**WHAT TO DO:** Give back every line of the data exactly. Pictures are not part of the copy.
--- RECORDS SHOWN Enclosed Below ---
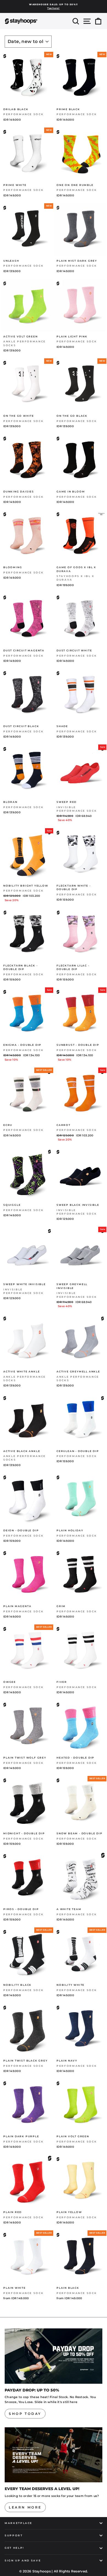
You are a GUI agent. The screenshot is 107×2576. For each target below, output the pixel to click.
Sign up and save (23, 2560)
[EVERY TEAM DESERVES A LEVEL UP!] (53, 2454)
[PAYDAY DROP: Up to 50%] (53, 2355)
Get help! (14, 2547)
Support (14, 2535)
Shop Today (25, 2414)
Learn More (25, 2507)
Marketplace (18, 2522)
--- End of Enclosed RECORDS SHOWN ---
**SOLUTION TO THIS EXERCISE:**
You are a GUI agent. The screenshot is 107×2576. For each target below, output the pixel to click.
Sign up and save (23, 2560)
[EVERY TEAM DESERVES A LEVEL UP!] (53, 2454)
[PAYDAY DROP: Up to 50%] (53, 2355)
Get help! (14, 2547)
Support (14, 2535)
Shop Today (25, 2414)
Learn More (25, 2507)
Marketplace (18, 2522)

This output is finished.